* _EXTRACT PROVIDED_:

——

This week’s sex tip offers a playful way to teach your partner what kinds of sexual touch you like, and what kinds you’re not so hot on. Nothing in our sexual response is set in stone, so don’t think of this as writing the definitive story on what you like. It’s more of a way to open up a line of communication often shut down by embarrassment and fear.
The Set Up
There are so many things we don’t share with our partners about our sexual feelings. We might be embarrassed to disclose a sexual desire for fear of being rejected, laughed at, or told we’re perverted. We might not tell a partner that we prefer one kind of touch or activity to another for fear of hurting their feelings. We all do this at times. Not telling a partner that you’d rather them go faster or slower, a little to the left or a little to the right, isn’t the end of the world. But it’s a silence where we all lose out. If you’re in a long term relationship and have established patterns of being sexual with each other, it can seem especially hard to break that pattern by saying you do or don’t like something new. This sex tip offers a fun way to do just that.

——

* _ENTRIES_:
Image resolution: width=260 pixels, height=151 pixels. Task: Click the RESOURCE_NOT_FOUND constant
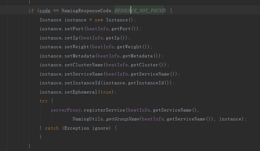point(139,11)
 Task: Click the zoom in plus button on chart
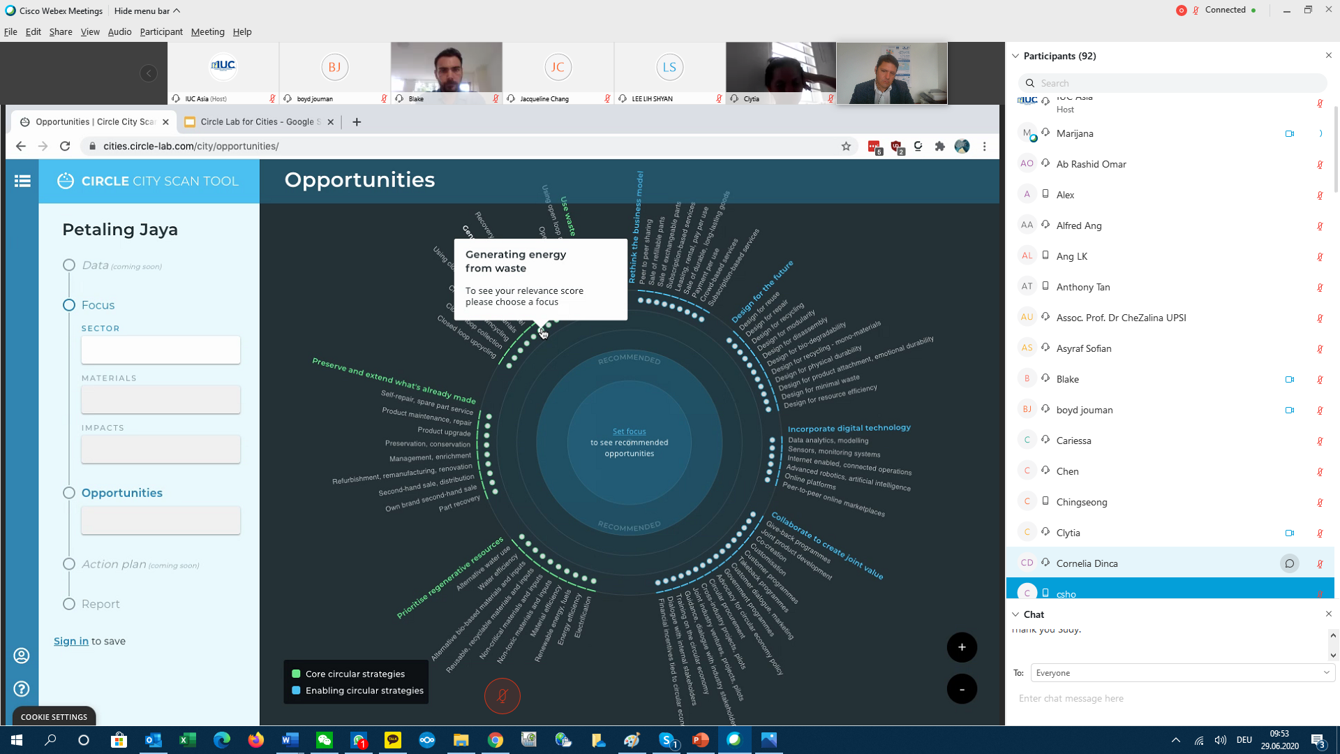click(962, 647)
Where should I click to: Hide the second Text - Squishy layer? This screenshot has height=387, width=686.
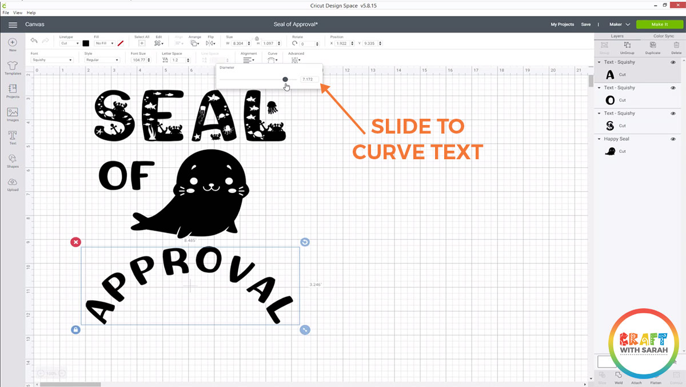pyautogui.click(x=673, y=87)
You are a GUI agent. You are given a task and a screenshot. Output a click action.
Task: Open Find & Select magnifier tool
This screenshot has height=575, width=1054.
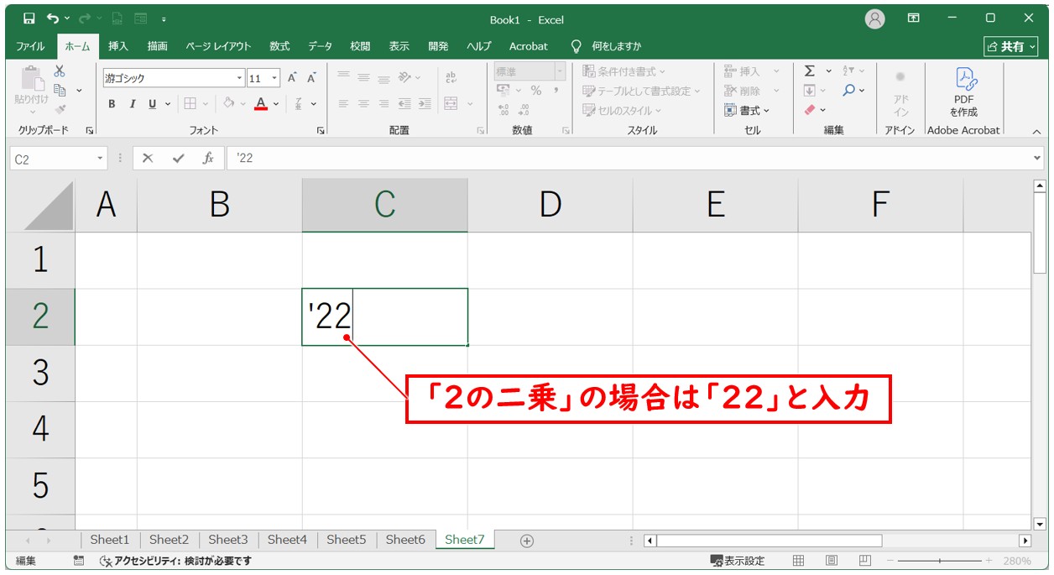point(849,91)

——

* _GIVEN INSTRUCTION_: According to the sex tip, what fears might keep someone from disclosing a sexual desire to a partner?

* _THE RESULT_: The fear of being rejected, laughed at, or told they're perverted.